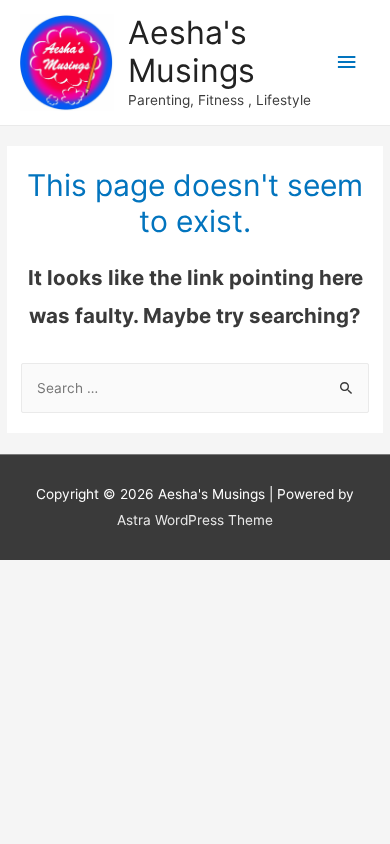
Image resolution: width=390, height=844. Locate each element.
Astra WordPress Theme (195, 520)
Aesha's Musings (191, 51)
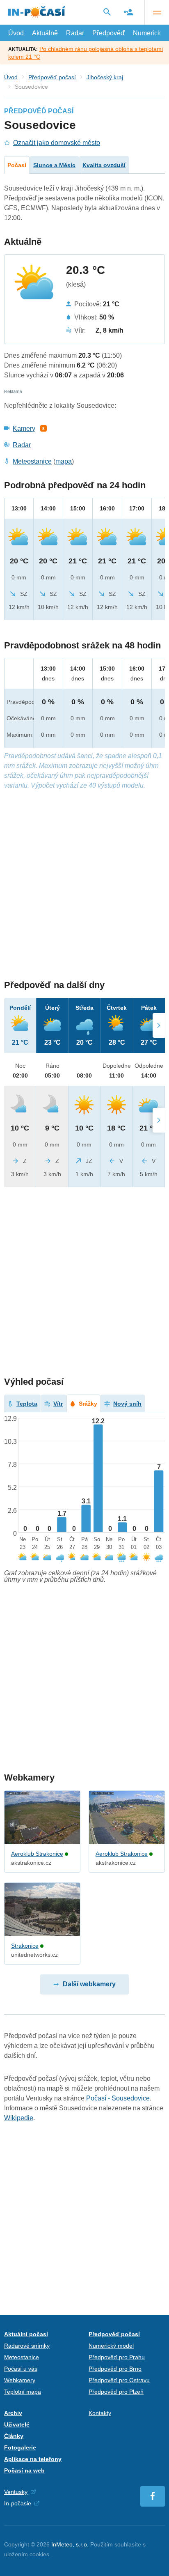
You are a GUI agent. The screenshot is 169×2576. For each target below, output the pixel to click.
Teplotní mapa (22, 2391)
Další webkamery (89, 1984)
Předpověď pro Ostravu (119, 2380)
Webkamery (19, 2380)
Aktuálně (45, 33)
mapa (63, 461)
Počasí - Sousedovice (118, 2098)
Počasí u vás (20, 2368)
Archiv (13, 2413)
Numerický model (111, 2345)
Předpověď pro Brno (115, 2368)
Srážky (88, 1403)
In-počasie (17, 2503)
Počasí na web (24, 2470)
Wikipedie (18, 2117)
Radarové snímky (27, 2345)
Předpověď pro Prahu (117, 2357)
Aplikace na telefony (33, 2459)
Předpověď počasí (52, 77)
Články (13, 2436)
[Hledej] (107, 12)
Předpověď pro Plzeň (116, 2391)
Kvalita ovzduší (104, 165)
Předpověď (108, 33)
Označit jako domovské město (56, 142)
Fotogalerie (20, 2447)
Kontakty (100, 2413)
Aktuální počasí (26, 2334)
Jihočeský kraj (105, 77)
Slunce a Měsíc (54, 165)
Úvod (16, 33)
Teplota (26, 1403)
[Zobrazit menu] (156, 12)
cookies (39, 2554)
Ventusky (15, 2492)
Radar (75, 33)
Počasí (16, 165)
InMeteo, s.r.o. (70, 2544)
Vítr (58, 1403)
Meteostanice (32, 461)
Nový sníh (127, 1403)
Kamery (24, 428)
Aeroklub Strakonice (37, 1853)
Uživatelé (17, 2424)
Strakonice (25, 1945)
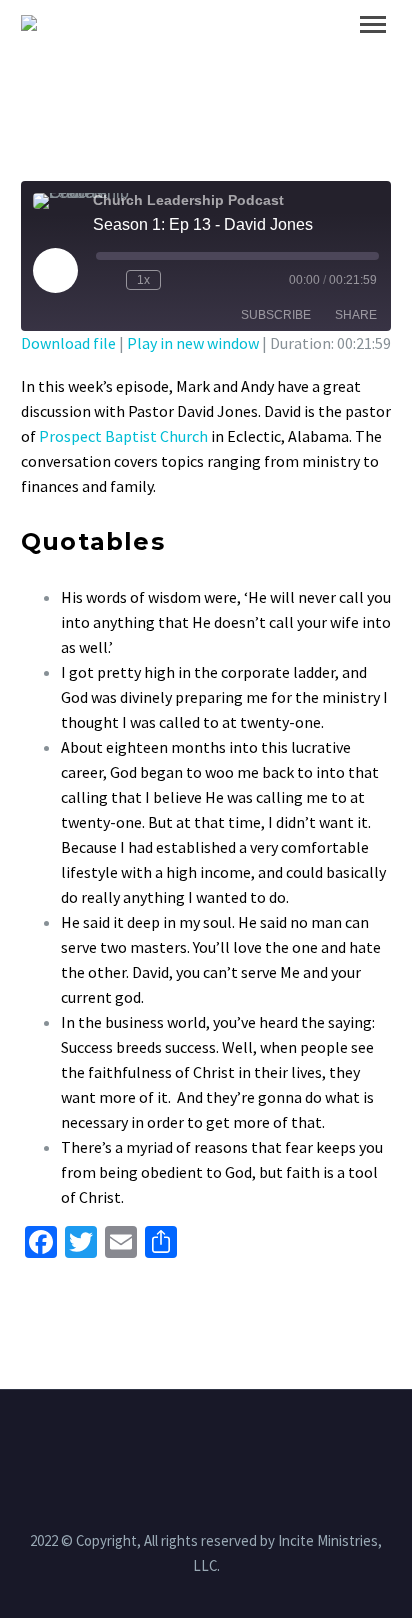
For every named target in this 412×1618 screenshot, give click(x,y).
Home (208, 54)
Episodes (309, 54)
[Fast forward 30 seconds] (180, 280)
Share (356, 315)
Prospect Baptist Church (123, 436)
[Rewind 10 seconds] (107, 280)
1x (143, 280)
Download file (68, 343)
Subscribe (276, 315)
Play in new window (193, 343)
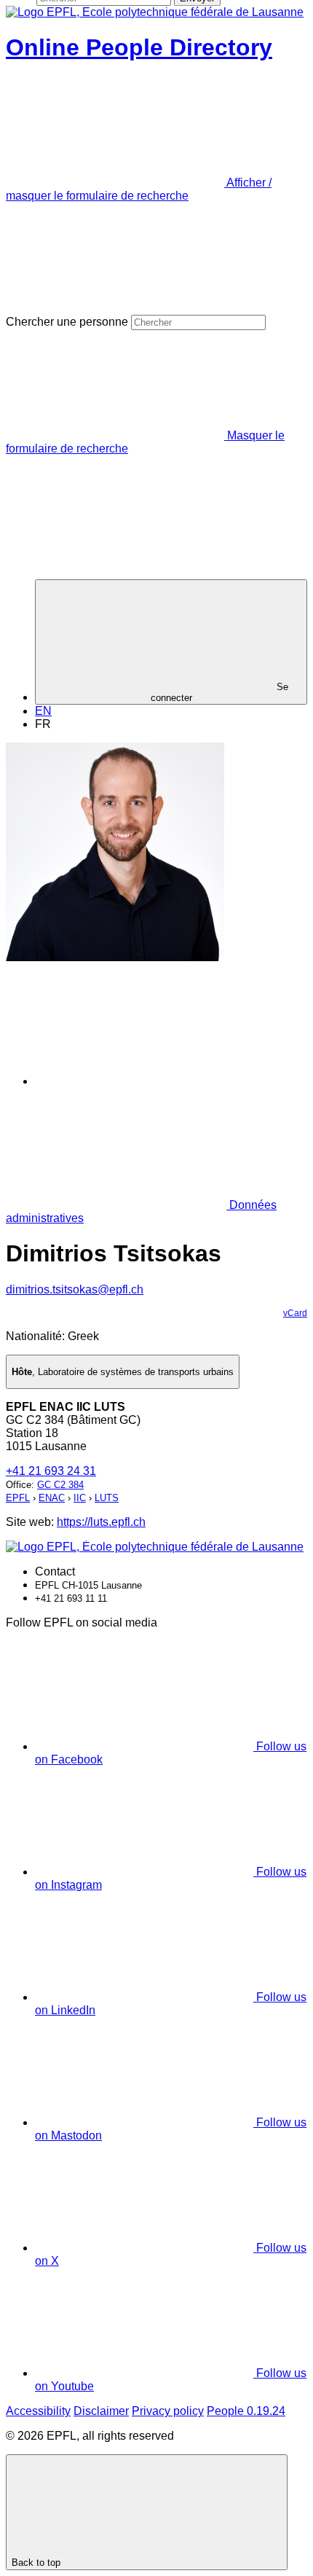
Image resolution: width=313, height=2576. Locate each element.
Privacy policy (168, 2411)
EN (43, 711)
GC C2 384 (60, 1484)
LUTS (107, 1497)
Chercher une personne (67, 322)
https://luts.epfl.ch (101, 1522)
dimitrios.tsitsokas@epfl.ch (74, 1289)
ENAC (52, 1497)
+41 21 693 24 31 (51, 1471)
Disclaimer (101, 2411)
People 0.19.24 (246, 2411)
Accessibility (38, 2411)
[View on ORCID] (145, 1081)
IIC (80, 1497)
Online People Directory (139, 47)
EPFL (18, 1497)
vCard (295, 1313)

---

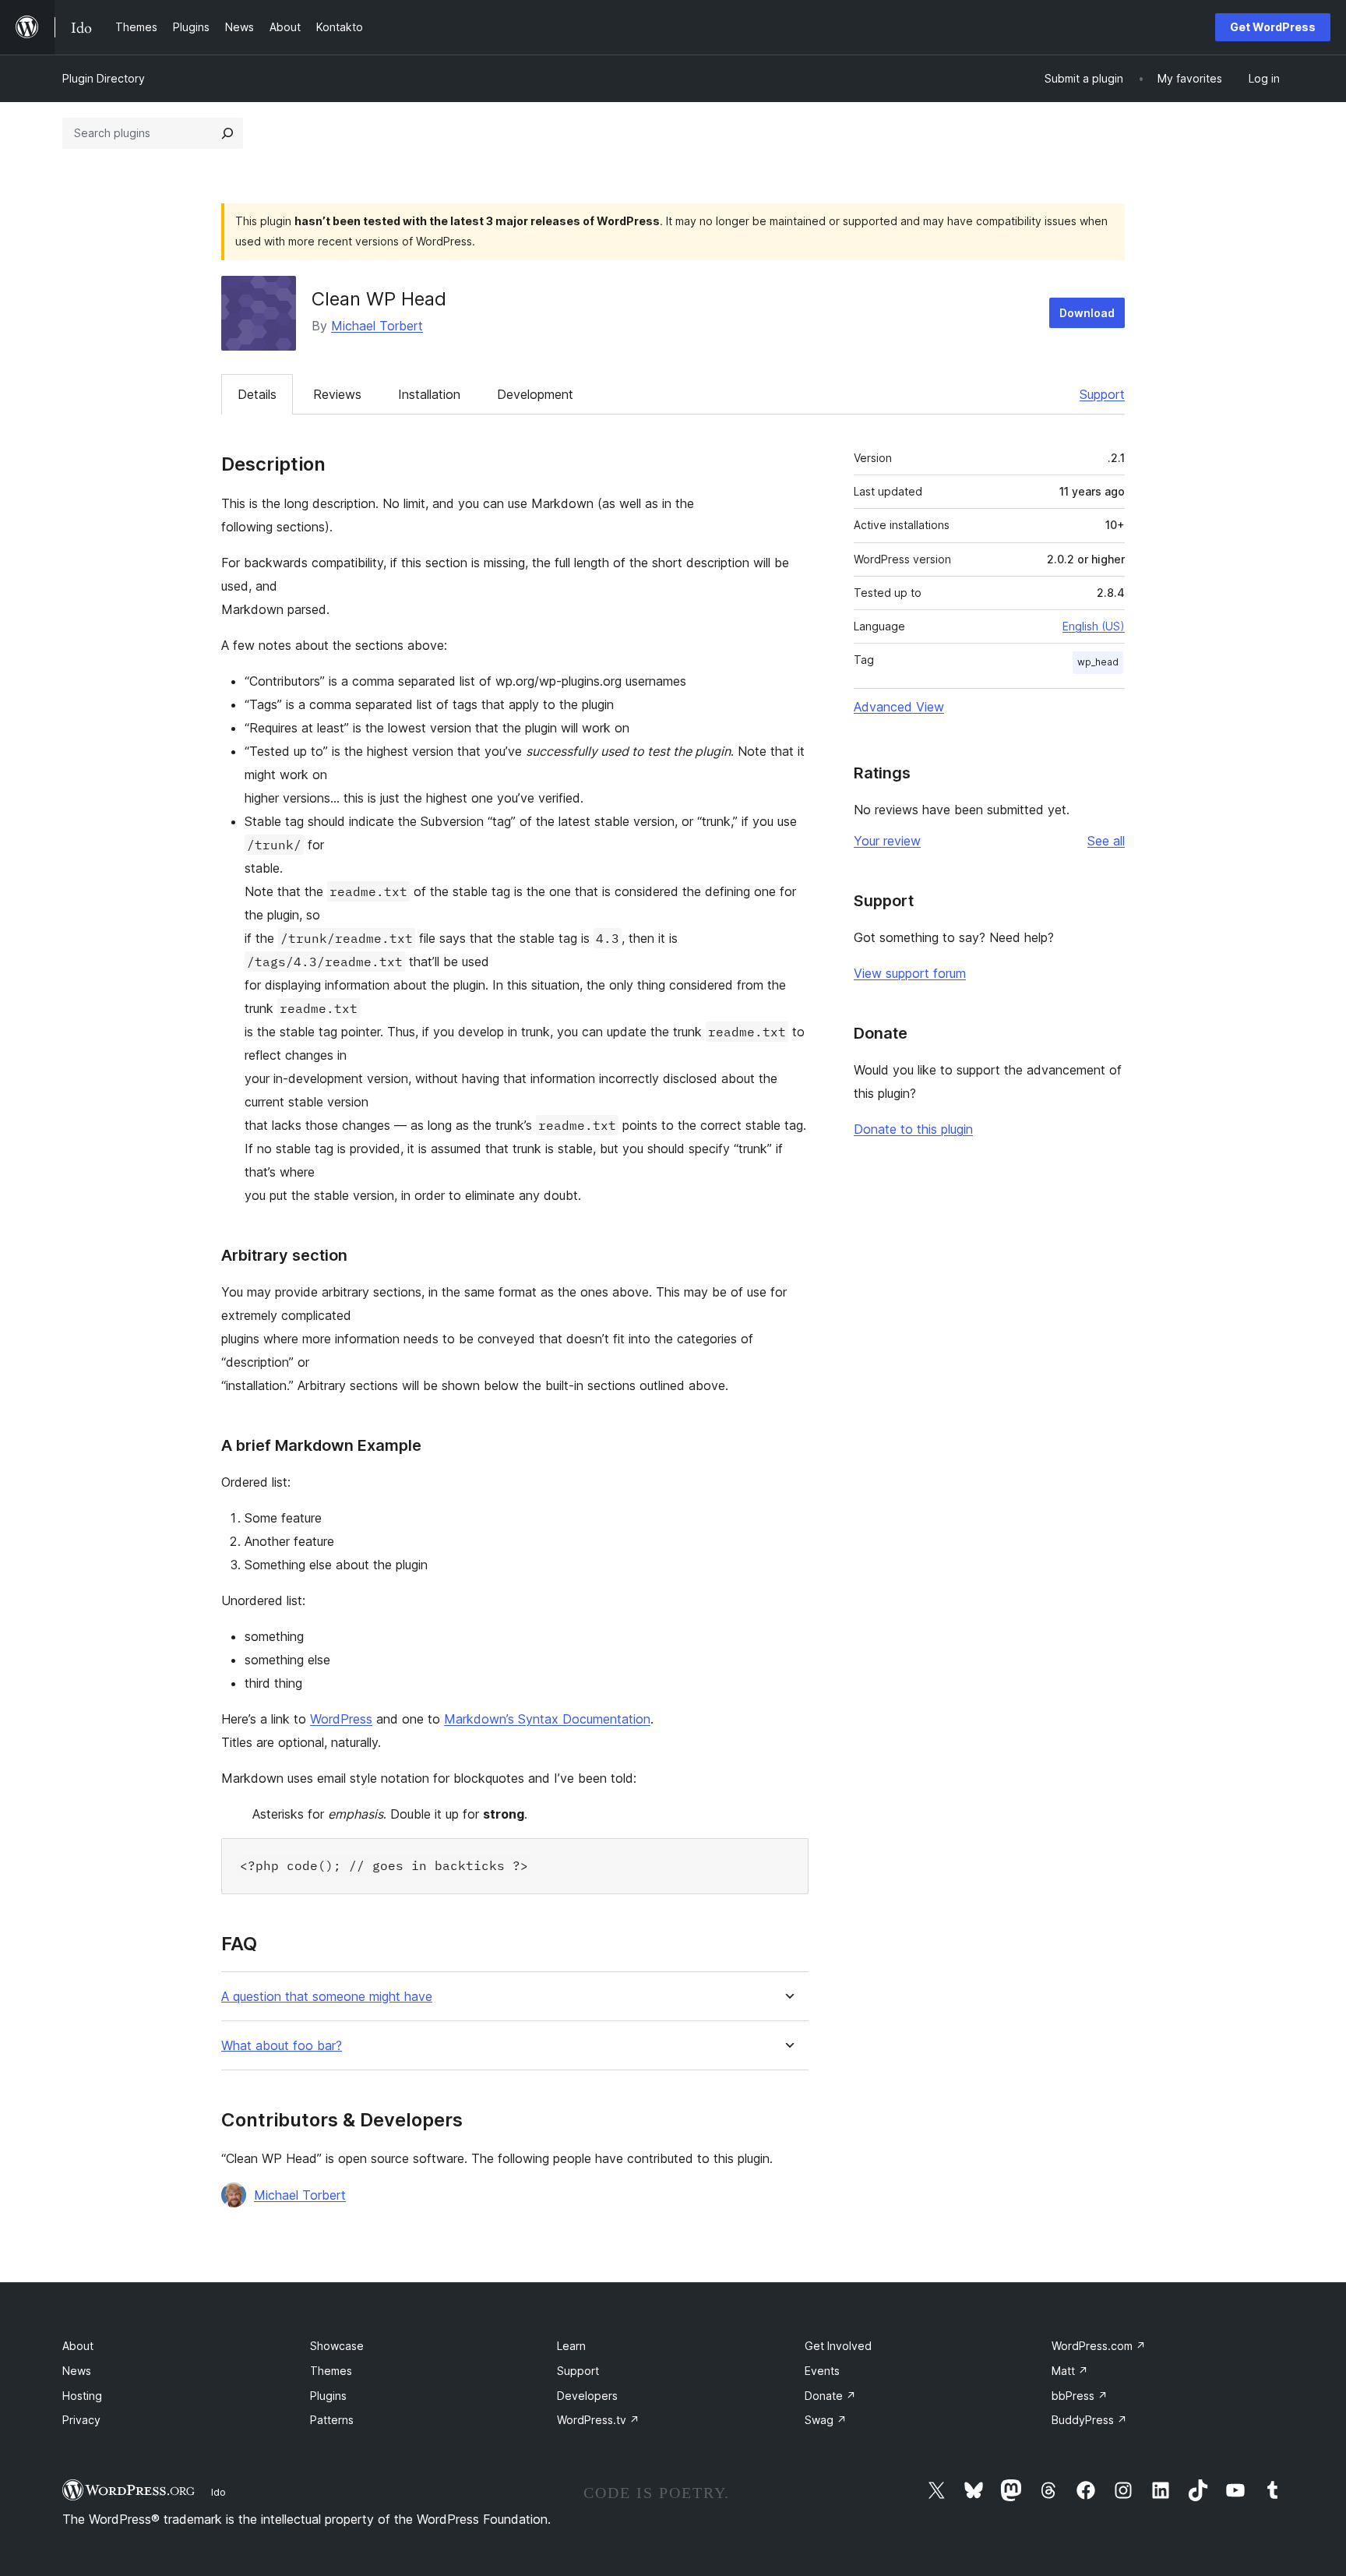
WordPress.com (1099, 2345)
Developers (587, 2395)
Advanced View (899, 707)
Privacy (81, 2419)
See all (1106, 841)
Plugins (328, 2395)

# [Prompt]
Scan the data for the string "width" and copy each line in which it occurs.

# [Response area]
Image resolution: width=390, height=844. Locate each element.
Image resolution: width=313, height=2576. Locate each element.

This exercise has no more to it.